Following in the footsteps of President Obama, I’ve decided to release my own summer reading list. Or at least, the cream of the crop; I won’t bore you with the whole roster.
“The Given Day,” Dennis Lehane: I was kind of miffed with Lehane when this came out, and so I didn’t buy it. I’ve since gotten over whatever ridiculous reason I had for boycotting him, and picked this up for a dollar at a roadside fruit stand in the mountains of North Carolina over the Fourth of July weekend. At more than 700 pages, that’s amounted to quite a bargain! This is an absorbing, sprawling epic about blue-collar cops, insurrectionists, love, murder and Babe Ruth in post-WWI Boston. It sucked me in and held my attention to the very last page.
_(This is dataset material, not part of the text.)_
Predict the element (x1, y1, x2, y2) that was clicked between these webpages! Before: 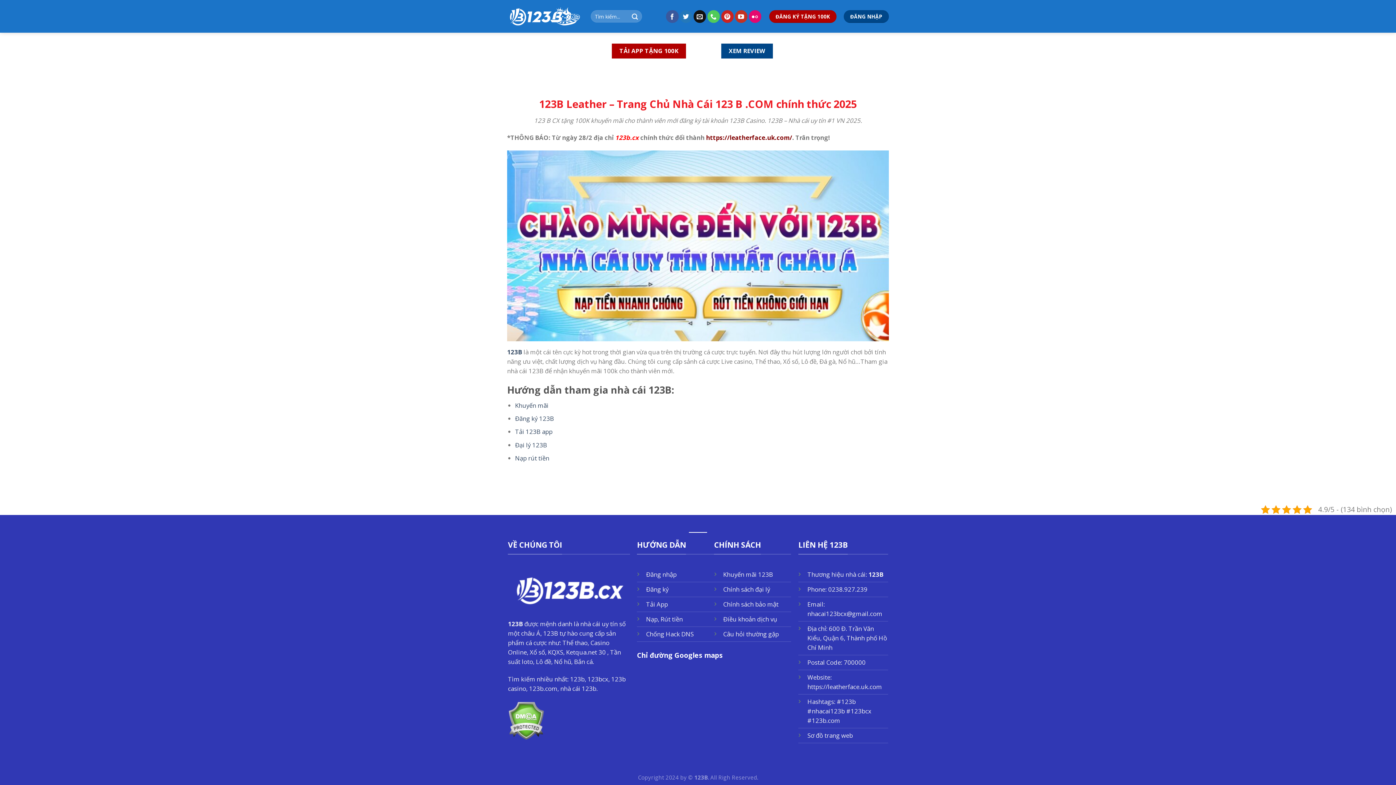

“Sex at Dawn: How We Mate, Why We Stray, and What It Means for Modern Relationships,” Christopher Ryan, Cacilda Jetha: A meticulously researched, cleverly written, fascinating look at sexual and mating customs, especially as it pertains to “pair-bonding,” i.e., the one-man/one-woman model of mating for life.
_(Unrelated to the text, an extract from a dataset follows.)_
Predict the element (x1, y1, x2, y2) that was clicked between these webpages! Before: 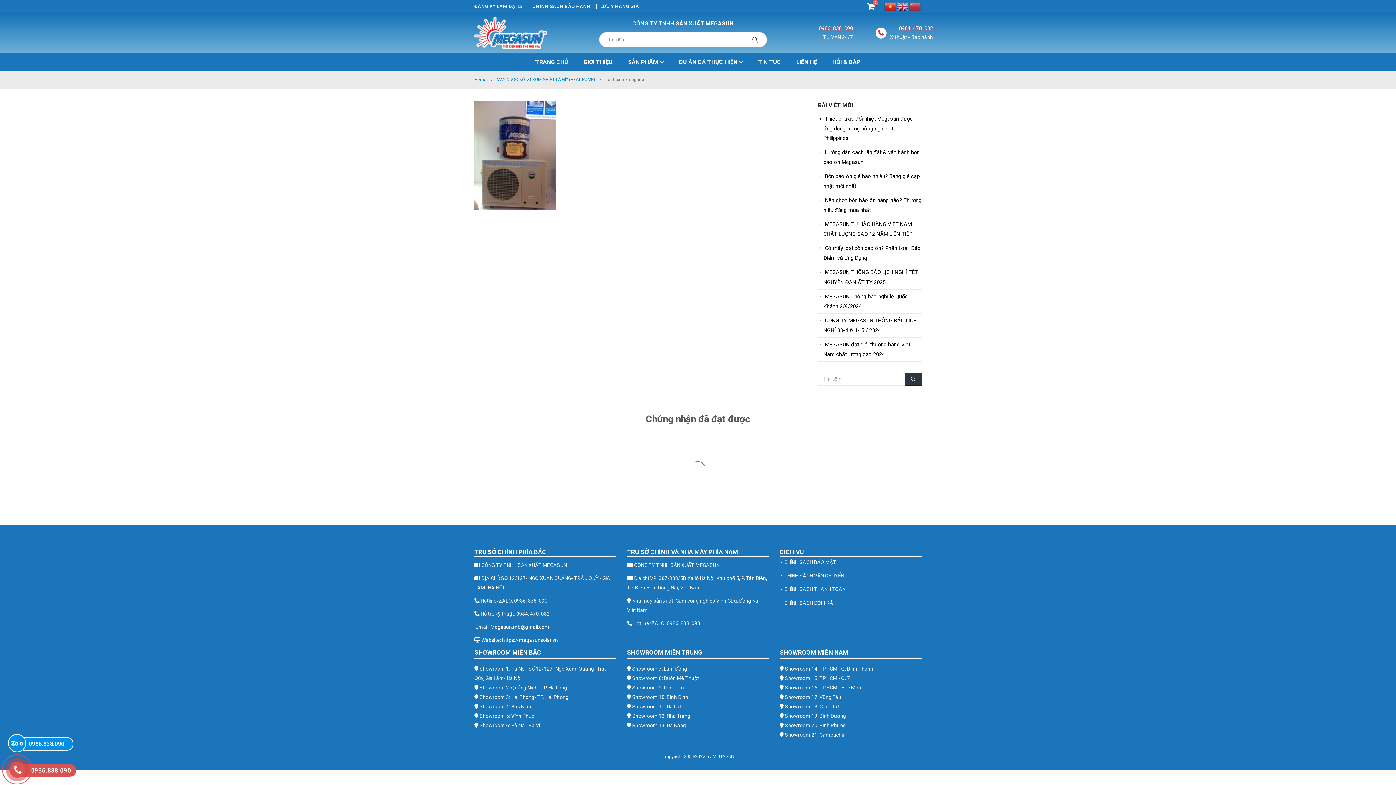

“A Drop of the Hard Stuff,” Lawrence Block: After Block expressed doubts about ever writing another full-length novel in the pages of Newsweek a couple of years back, I was pleasantly surprised to learn of a new Matthew Scudder novel. Scudder’s a thoughtful, relatable take on the hard-boiled P.I., and many of his adventures rank among my all-time favorite mystery/thrillers. (Block’s Scudder novels are worth seeking out for their gritty, pulpy titles alone: A Time to Murder and Create, When the Sacred Ginmill Closes, A Walk Among the Tombstones, A Ticket to the Boneyard, A Long Line of Dead Men, Eight Million Ways to Die–the latter was made into a movie with Jeff Bridges and Rosanna Arquette). This entry, which takes place earlier in Scudder’s timeline, is kind of slow-moving, but as comfortable as an old fedora–until things start getting real.
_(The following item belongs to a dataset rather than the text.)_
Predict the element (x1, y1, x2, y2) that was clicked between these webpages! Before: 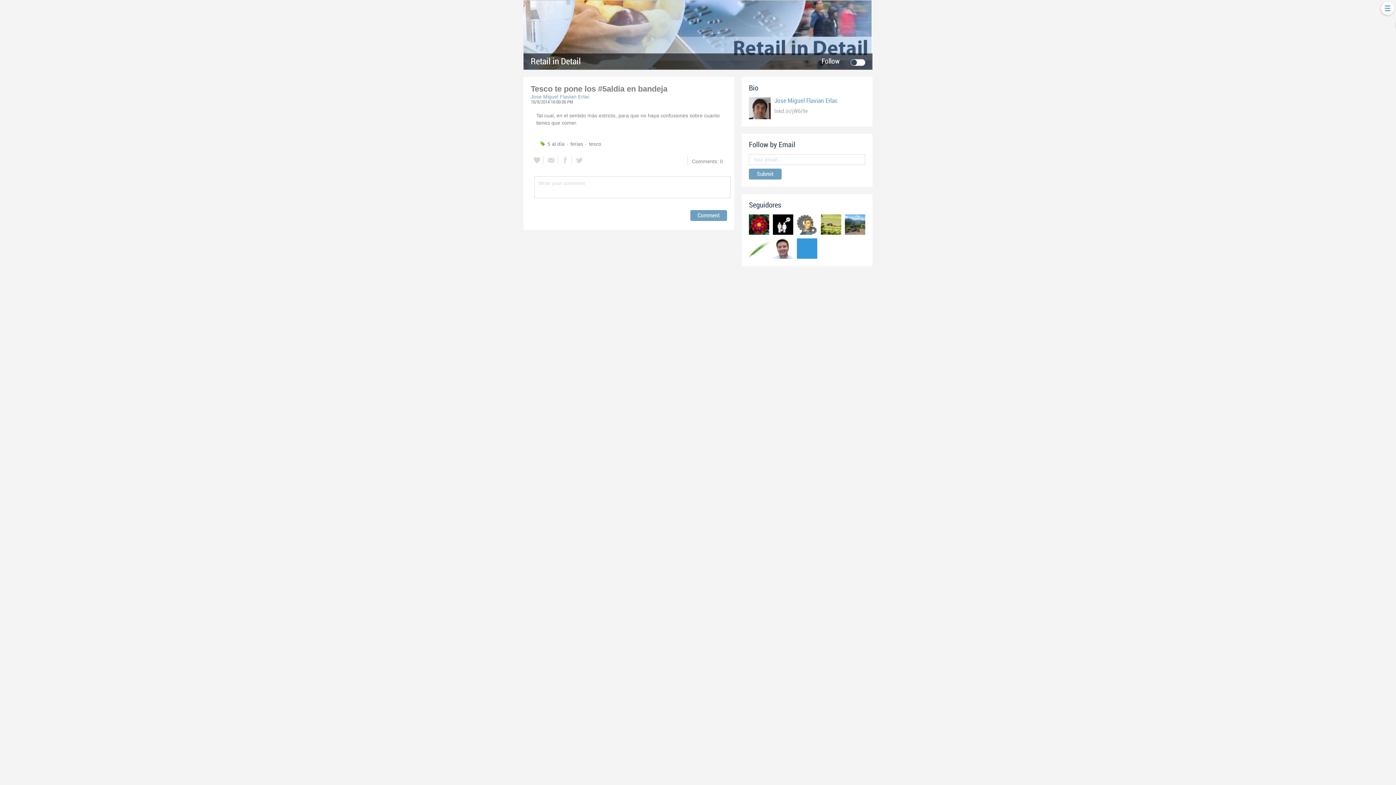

“A Game of Thrones,” George R.R. Martin: I wish I’d read this years ago, back when it was first recommended by a friend. Having enjoyed the HBO series so much, it’s hard to enjoy this as its own work. Many of the characters and settings are already set in my head, and knowing much of what’s coming keeps me at a bit of a remove, which makes it hard to appreciate the writing. Still, I recommend it, especially if you haven’t seen the superlative HBO version yet.
“God: A Biography,” Jack Miles: Haven’t finished this yet, but so far it’s an intriguing attempt to look at God as a flawed, ambiguous, contradictory character: “the protagonist of the world’s greatest book,” as the jacket copy says.
Your turn. Read any good books lately?
I just read:
Johannes Cabal The Necromancer by Jonathan L. Howard
Against the Day by Thomas Pynchon.
One of my last memories of you Kevin was you tossing a trash bin in Ms. Leonards english class.